Communication skills include communication competence in general – this is a combination of tailored communication skills and it involves things like clarity of purpose, effective relationships with the people that you’re sharing the message with, and leadership behaviors. Really starting with “why”, or why are we doing things, making sure everyone is really clear and getting the message across.

Feedback is also one of the skills that we need. Feedback is information about the reactions to those communications, so how did they receive it? Was it received well, or received badly? Sometimes we need to ask for that feedback and we need to take it on board, even when it’s bad. That’s part of being a project manager. Feedback supports interactive communication between the project managers, the team and all other stakeholders.

Other communication skills you’ll see are nonverbal communication skills. Appropriate body language to transmit meaning through gestures. If we’re all closed up but we’re trying to get people pumped up for a particular project, maybe that’s not going to work. Our tone of voice needs to be appropriate, our facial expressions need to be appropriate, mirroring the people that we’re talking to and eye contact are also important techniques in communication skills.

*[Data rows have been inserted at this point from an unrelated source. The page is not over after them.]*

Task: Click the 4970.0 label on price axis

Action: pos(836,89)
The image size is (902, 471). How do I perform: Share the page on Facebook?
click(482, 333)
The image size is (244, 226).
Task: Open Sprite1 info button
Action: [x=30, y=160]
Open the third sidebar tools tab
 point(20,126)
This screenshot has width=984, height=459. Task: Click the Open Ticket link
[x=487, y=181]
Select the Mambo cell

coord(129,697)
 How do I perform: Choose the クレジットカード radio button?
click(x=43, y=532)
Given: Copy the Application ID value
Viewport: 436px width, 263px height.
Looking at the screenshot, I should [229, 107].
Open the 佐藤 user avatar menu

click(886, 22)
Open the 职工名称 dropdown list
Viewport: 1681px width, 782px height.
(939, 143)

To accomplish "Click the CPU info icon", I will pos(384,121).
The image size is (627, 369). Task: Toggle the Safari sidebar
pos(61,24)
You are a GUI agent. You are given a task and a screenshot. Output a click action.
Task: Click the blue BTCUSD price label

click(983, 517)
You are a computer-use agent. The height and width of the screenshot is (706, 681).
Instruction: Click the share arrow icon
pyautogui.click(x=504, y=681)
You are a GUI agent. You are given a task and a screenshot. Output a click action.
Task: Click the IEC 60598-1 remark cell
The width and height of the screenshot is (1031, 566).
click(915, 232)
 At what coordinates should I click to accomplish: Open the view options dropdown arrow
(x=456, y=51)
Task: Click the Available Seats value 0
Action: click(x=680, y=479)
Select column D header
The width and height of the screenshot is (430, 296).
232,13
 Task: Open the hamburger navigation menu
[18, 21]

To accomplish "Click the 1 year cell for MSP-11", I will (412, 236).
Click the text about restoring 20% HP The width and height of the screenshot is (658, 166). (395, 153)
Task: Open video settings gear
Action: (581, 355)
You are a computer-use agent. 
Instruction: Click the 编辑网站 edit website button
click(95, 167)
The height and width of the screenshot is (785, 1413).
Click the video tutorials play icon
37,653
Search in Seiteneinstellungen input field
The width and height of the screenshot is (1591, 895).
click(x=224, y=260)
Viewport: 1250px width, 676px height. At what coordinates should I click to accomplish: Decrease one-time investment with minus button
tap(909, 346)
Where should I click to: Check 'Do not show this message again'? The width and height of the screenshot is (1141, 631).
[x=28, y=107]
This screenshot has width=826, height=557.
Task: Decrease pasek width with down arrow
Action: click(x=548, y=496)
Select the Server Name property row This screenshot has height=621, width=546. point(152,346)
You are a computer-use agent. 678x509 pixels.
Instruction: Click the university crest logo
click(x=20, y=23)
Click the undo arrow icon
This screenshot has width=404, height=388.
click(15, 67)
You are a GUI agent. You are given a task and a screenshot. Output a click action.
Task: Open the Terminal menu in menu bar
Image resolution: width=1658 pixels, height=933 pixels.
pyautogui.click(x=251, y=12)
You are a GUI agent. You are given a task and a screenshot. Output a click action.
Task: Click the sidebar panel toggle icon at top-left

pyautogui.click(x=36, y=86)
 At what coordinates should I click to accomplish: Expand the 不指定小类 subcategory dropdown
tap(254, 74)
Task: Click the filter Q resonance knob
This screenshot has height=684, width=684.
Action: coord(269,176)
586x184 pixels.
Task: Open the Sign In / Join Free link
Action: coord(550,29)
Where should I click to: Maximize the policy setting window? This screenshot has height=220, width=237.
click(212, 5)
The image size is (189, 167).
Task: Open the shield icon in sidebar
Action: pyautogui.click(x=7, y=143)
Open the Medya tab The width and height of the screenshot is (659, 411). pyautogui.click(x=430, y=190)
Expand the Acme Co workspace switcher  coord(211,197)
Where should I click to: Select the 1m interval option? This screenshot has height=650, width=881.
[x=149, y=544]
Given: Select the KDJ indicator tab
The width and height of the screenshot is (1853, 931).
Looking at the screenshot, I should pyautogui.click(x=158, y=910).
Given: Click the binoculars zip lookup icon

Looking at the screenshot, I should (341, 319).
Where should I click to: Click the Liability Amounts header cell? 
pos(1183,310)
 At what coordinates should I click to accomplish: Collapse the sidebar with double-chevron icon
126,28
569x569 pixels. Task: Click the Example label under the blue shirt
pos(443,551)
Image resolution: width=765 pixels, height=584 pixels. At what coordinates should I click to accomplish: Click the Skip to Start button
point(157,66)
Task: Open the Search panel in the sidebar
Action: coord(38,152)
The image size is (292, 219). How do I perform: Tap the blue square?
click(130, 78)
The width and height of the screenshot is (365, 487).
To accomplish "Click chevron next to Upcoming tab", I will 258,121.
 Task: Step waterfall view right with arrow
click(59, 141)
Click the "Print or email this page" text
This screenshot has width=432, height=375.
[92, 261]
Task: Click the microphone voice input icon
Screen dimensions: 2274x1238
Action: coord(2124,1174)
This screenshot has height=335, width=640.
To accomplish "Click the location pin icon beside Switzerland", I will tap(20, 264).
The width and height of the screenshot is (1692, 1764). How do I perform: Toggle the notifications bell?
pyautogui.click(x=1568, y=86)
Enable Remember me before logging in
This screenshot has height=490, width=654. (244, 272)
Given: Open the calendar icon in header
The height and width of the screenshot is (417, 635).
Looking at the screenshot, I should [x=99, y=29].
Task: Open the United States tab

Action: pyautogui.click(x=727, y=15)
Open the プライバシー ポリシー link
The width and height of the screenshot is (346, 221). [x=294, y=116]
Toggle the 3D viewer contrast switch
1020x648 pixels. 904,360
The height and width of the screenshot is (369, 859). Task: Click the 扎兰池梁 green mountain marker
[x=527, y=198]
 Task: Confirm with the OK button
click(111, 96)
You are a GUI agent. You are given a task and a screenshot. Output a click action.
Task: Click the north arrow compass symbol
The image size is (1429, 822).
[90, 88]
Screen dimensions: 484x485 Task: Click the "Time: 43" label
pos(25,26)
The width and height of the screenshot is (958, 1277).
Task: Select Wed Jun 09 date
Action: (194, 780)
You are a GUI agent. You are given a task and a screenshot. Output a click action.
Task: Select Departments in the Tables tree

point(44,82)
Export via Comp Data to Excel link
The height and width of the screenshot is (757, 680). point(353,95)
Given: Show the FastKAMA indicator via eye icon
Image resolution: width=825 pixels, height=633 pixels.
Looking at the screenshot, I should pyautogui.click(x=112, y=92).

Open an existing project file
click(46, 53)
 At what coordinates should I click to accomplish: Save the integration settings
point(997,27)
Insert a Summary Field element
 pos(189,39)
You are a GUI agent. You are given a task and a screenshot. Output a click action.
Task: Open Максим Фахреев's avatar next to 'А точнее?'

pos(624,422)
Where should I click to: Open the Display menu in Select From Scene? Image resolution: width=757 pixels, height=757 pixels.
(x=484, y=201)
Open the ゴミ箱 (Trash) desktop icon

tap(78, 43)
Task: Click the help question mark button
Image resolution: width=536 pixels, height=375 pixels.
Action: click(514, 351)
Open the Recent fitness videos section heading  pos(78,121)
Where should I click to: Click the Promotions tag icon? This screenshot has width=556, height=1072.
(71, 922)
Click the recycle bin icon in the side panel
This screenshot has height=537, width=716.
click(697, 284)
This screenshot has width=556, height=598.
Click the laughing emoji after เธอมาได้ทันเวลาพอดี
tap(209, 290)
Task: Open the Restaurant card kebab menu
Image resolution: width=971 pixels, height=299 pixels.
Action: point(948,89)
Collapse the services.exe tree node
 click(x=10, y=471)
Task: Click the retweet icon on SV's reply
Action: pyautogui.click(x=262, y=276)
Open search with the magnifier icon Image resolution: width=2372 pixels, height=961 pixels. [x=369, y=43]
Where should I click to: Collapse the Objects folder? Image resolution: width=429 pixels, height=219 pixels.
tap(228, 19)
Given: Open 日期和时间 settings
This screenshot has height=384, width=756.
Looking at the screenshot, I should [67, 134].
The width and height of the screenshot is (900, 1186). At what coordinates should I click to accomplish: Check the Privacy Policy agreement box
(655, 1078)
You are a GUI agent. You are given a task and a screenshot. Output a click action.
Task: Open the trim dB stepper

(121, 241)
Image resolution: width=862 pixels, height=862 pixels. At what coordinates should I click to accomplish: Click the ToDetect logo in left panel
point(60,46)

You’ll definitely find yourself presenting during your project management career or the projects that you’re working on at the moment. Presenting as a formal delivery of information and/or documentation such as progress reports, background information for decision-making for the stakeholders in your project, and information aimed at increasing the support for your project with all of the stakeholders as well.

Taking the audience type into consideration. Is it a group of executives, do you need to be more formal under those scenarios? Or is it your a few people that you’re delivering the project to? You need to be considerate that it might be affecting them and take that into consideration when you’re communicating.

Lastly, there are communication artifacts and methods that are really useful as you go along on your project. You’ve got noticeboards, and that could be your virtual notice board or a physical notice board, newsletters, staff letters, press releases, annual reports, emails and intranets. Accompanying web portals – can we display the information that we need in that particular place? We might have phone conversations, presentations, team briefings and group meetings, focus groups, face to face formal or informal meetings between various stakeholders, consultation groups or staff forums and social computing like slack for example, technology and media.

And those are the communication skills that you will come across in your project management career.